Abstract

Acute Kawasaki disease can result in the development of large coronary artery aneurysms that may persist. Abciximab, a platelet glycoprotein IIb/IIIa receptor inhibitor, is associated with resolution of thrombi and vascular remodeling in adults with acute coronary syndromes. The purpose of this study was to compare changes in aneurysm diameter at early follow-up in patients who had Kawasaki disease and received abciximab in addition to standard therapy with those who were treated with standard therapy alone. Patients with Kawasaki disease and large aneurysms were divided into 2 groups on the basis of acute therapy: 1) abciximab in addition to standard therapy and 2) standard therapy alone. Echocardiograms were reviewed for coronary aneurysms (lumen diameter 1.5 times that of the adjacent vessel). Maximum aneurysm diameter was determined during the acute/subacute phase of Kawasaki disease (<6 weeks) and at early follow-up (4-6 months). Regression of the aneurysm was defined as a decrease in lumen diameter, and resolution was defined as normalization of the vessel. Six patients had 20 aneurysms in the abciximab group, and 9 patients had 30 aneurysms in the standard therapy group. Early follow-up data were available for 19 of the 20 aneurysms in the abciximab group and 19 of the 30 aneurysms in the standard therapy group.
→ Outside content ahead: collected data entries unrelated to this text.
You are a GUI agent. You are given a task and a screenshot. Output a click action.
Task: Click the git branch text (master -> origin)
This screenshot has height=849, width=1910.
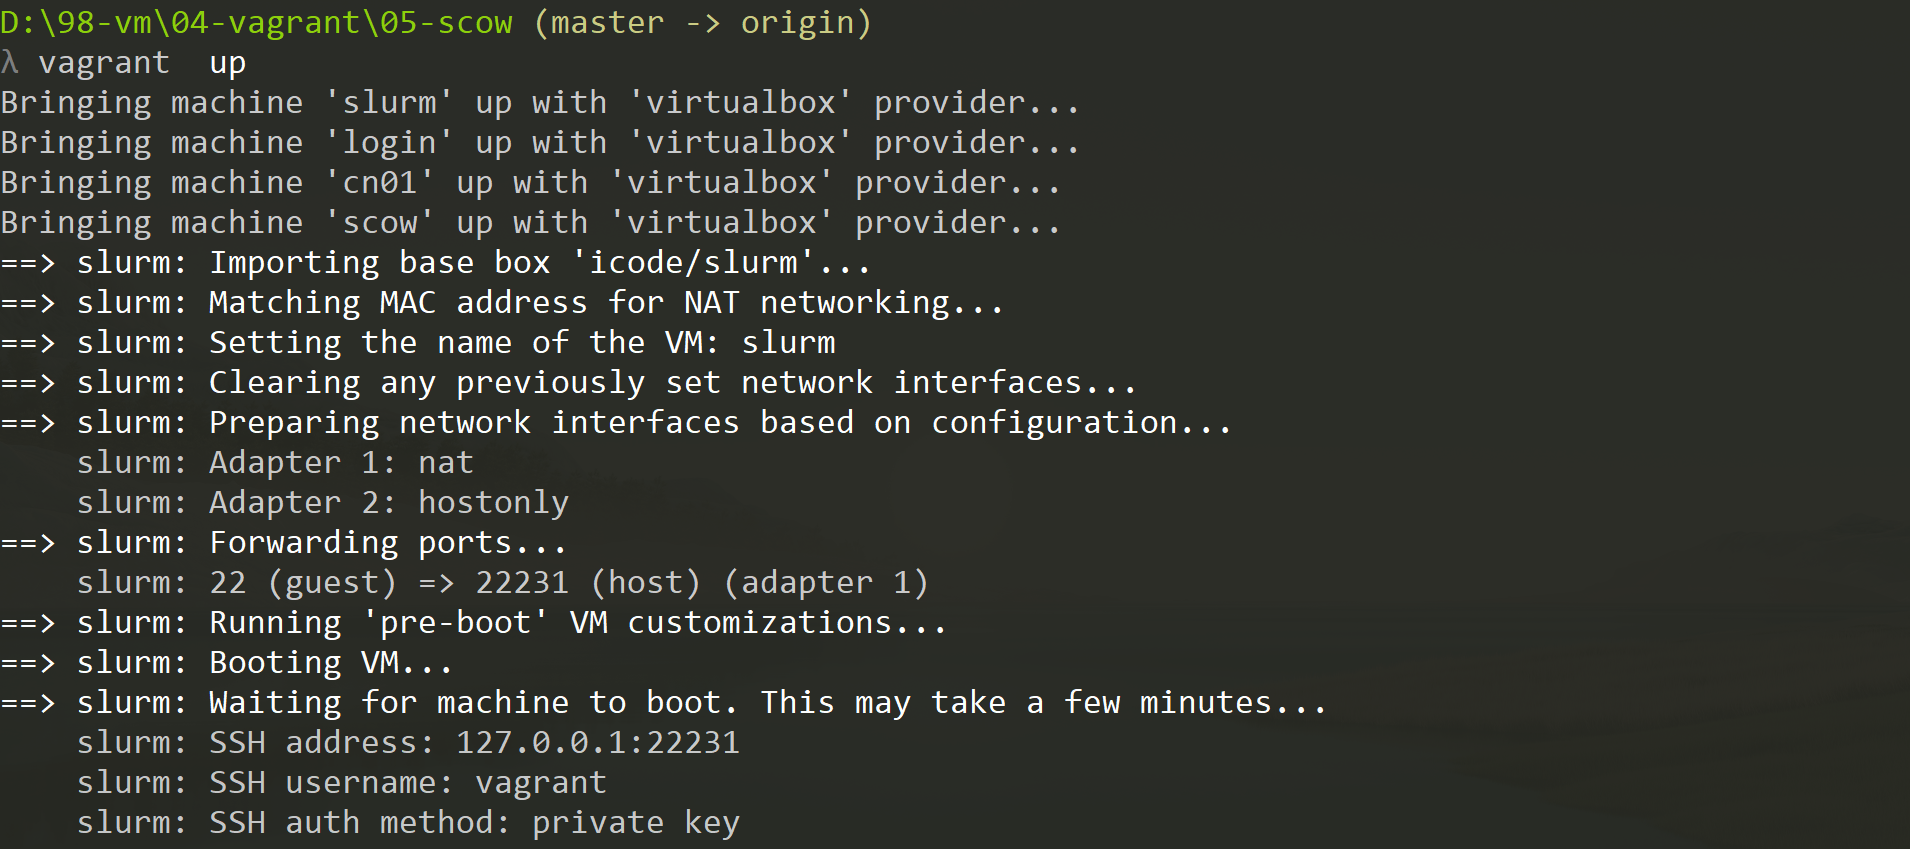pos(703,23)
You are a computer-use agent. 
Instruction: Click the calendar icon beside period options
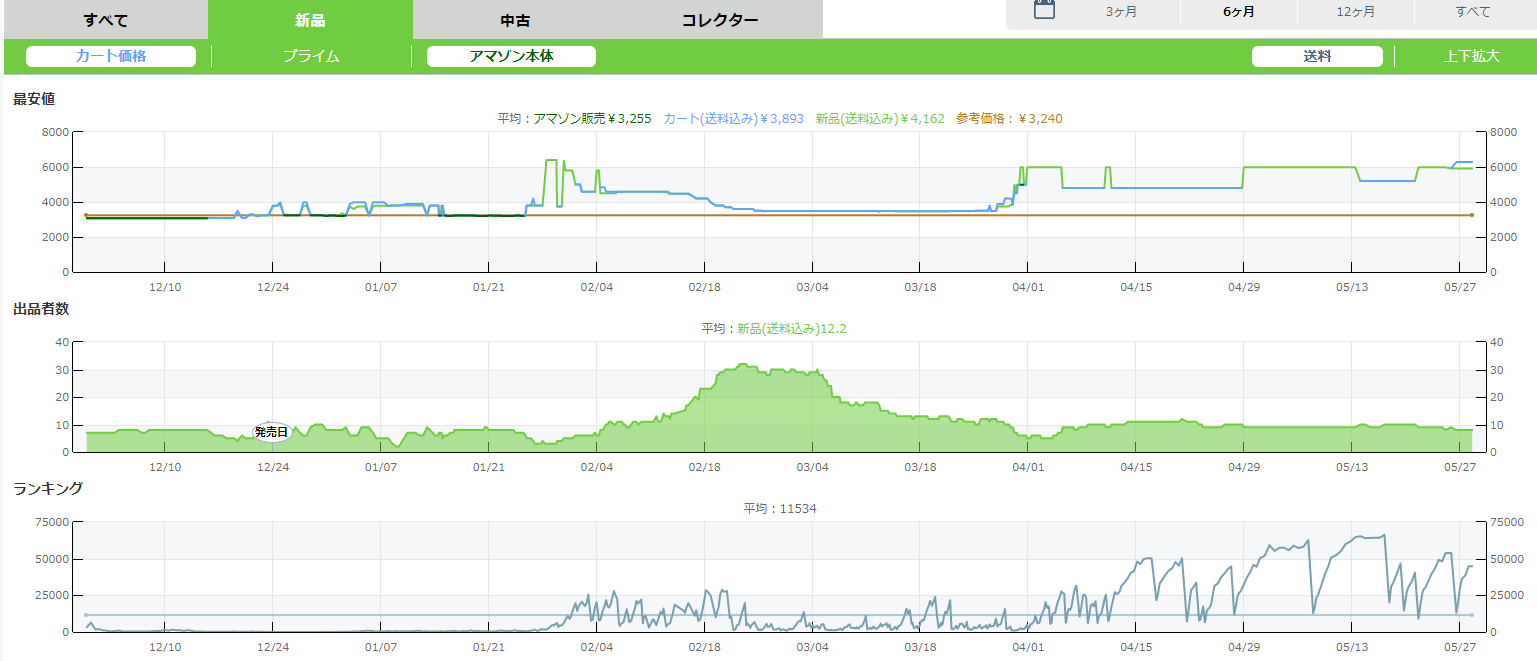[1044, 12]
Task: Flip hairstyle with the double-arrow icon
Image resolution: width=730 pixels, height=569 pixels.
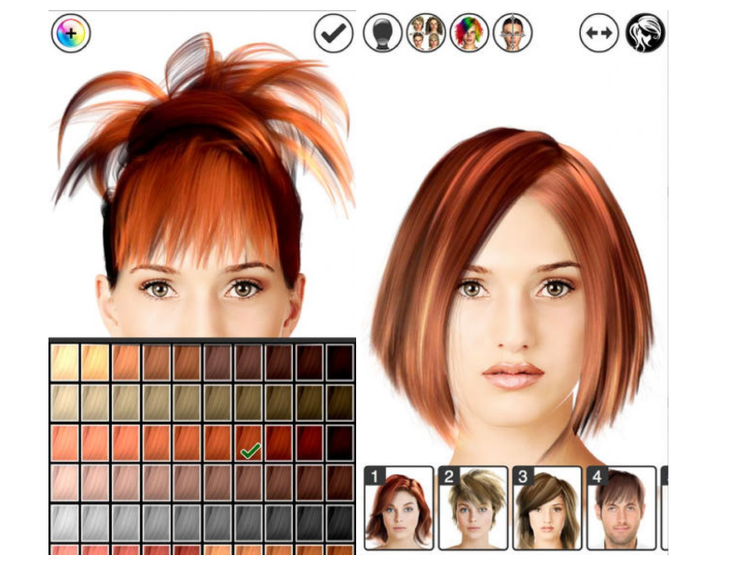Action: (599, 33)
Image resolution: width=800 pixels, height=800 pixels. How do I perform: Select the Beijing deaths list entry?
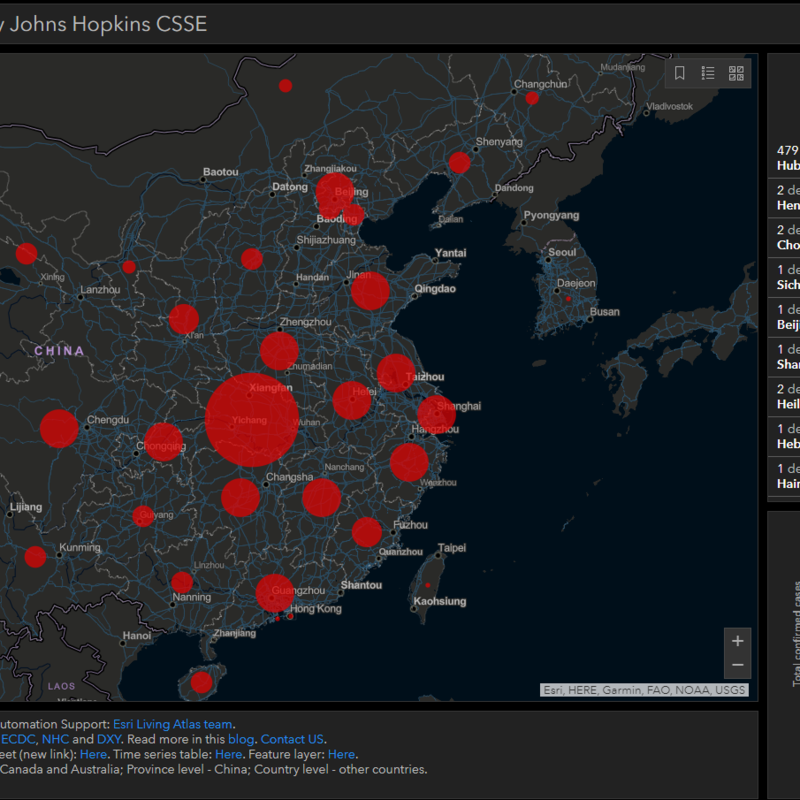[787, 316]
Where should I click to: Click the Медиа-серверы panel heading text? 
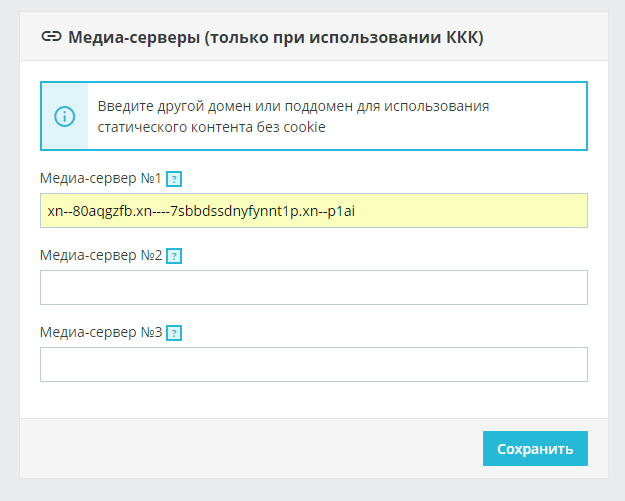click(276, 37)
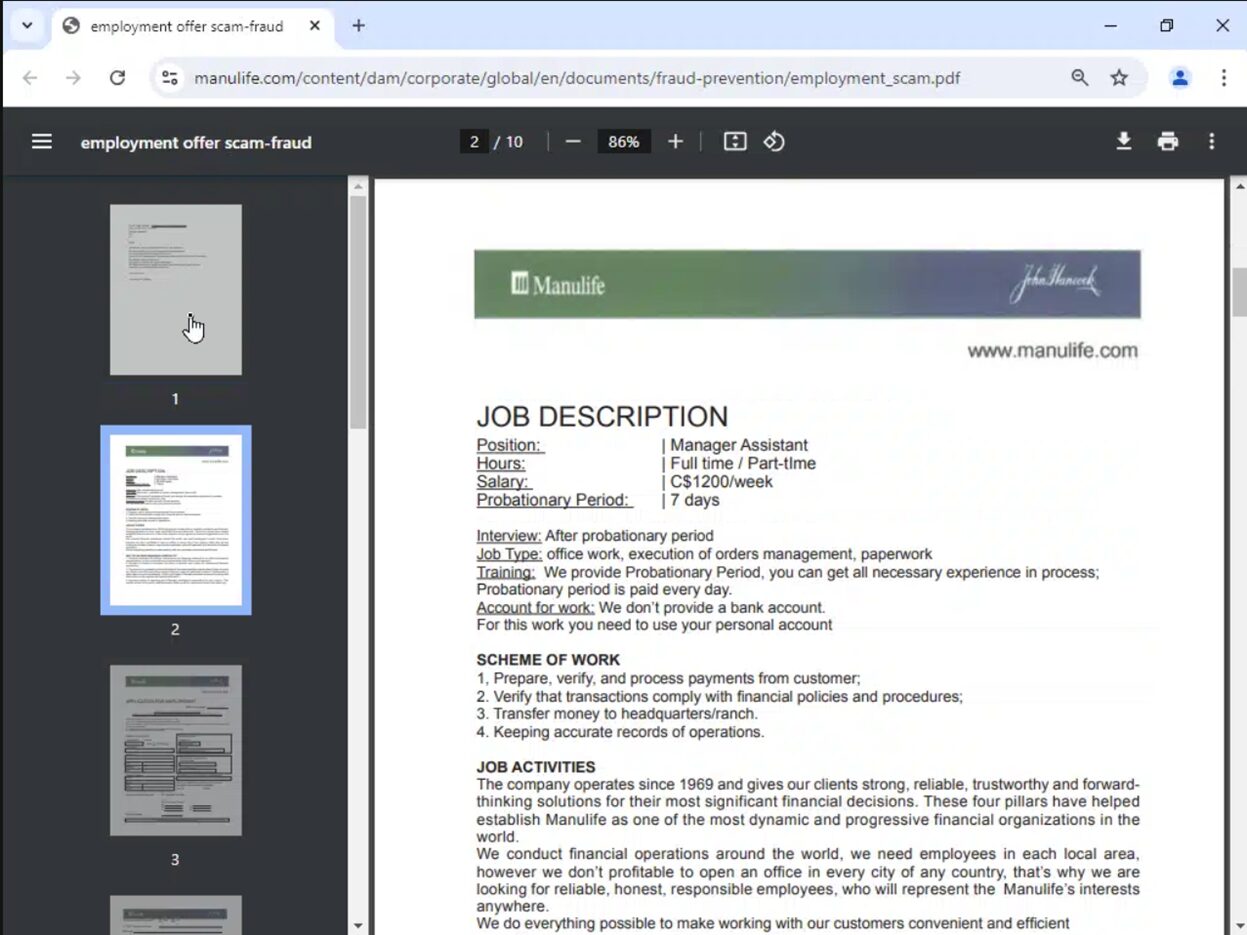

Patients who were treated with abciximab demonstrated greater regression in aneurysm size at early follow-up than patients who were treated with standard therapy alone (percentage decrease: 41 +/- 19% vs 17 +/- 27%). In the abciximab group, 68% (13 of 19) of aneurysms resolved at early follow-up compared with 35% (7 of 19) in the standard therapy group. Patients who were treated with abciximab demonstrated greater regression in aneurysm diameter at early follow-up than patients who received standard therapy alone. These findings suggest that treatment with abciximab may promote vascular remodeling in this population and warrants further study.